The Volkskrant points out in its analysis that the social agreement – the deal on job creation signed earlier this year by unions, employers and ministers – is being broken open after all.
Prime minister Mark Rutte has been brushing away all the cynics who said his second government may also strand and that he needed a rescue plan, the paper writes.
‘Late on Friday night we had the official recognition [of this] in the form of the budget agreement,’ the paper said. The three opposition parties have assumed the status of rescue workers who are giving Rutte artificial respiration in the hope of breathing new life into his cabinet.’
‘We still don’t have a determined cabinet but at least the political fundamentals are there,’ the paper said.
Nick of time
The Financieele Dagblad says the government has once again agreed a budget ‘in the nick of time’. The prime minister was deaf to opposition calls before the summer holiday on how he planned to put together a €6bn austerity package.

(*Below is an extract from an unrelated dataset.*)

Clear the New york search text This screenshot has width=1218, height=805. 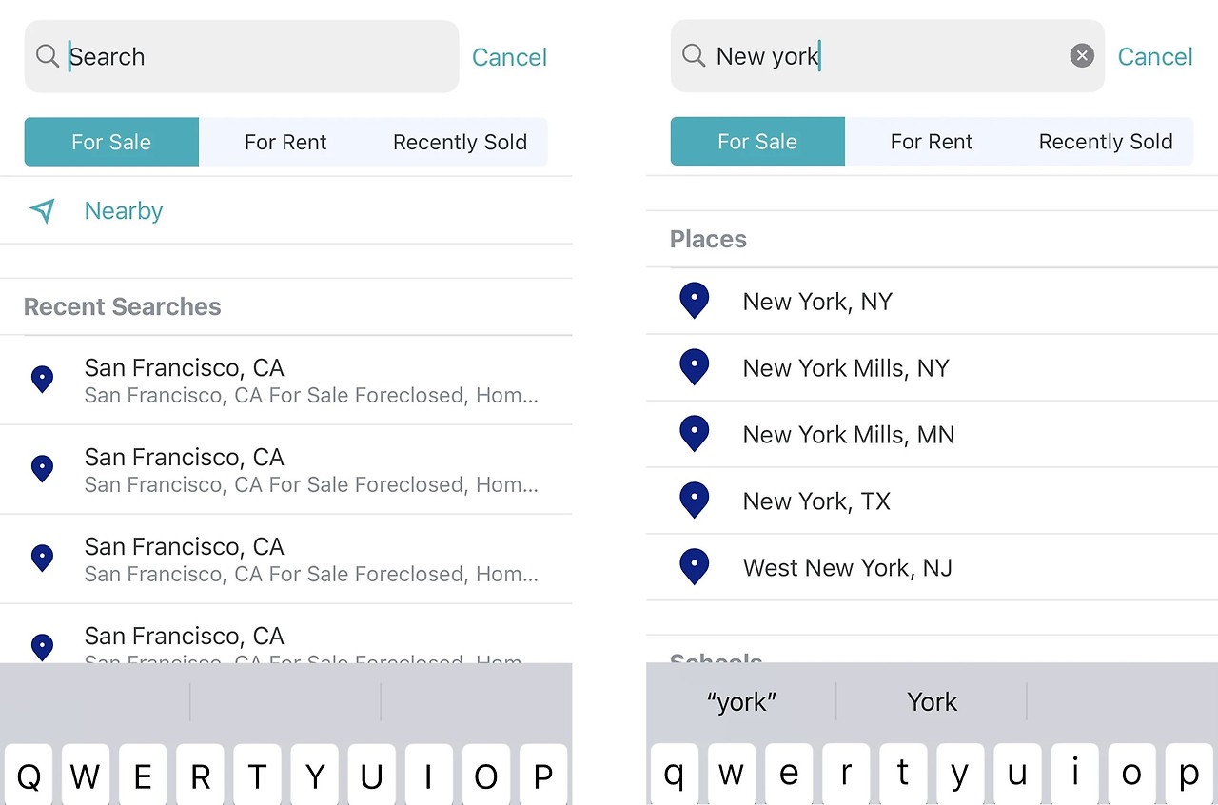(1082, 56)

What has happened now is unique in Dutch political history, the paper says. We have now had a sort of interim government formation process to which everyone was invited.
The resulting coalition is ‘purple’ with a Biblical tint, the paper says. ‘Purple’ was the name given to two VVD, D66 and Labour cabinets last century.
The two Christian parties ChristenUnie and the SGP were keen to soften the impact of the austerity package on families with children, while D66 wanted more money for education and redundancy reform.
High price
The Parool says the cabinet has paid a high price for the agreement. It points out that the fundamentalist SGP won just 2% of the vote at the last election but has been able to influence the budget to the tune of €1.2bn, through ensuring school books remain free, child benefit is not cut and the defence ministry gets more cash.
But even if it appears there is now stability in The Hague, it is still far from certain, the paper says.
‘Every agreement the government has signed has loose ends. Look at the panic after the new government was formed last year and the income-dependent health insurance plan was quickly dumped. It remains to be seen if the cabinet has been careful this time round.’
‘The big question mark remains over how the government will cope with any further setbacks,’ the paper states.
Continual formation
Writing in Elsevier’s online version Syp Wynia says the prime minister is not running the country. ‘He has been conceding, informing and repairing for a year or three,’ Wynia states.
‘Rutte has too many late night meetings with civil servants and politicians in an effort to keep his administration afloat. He is not running the country, he is permanently putting a coalition together.’
‘Belgium came under fire when it took 541 days to put together a new coalition government,’ Wynia says. ‘But the Netherlands has beaten that record hands down.’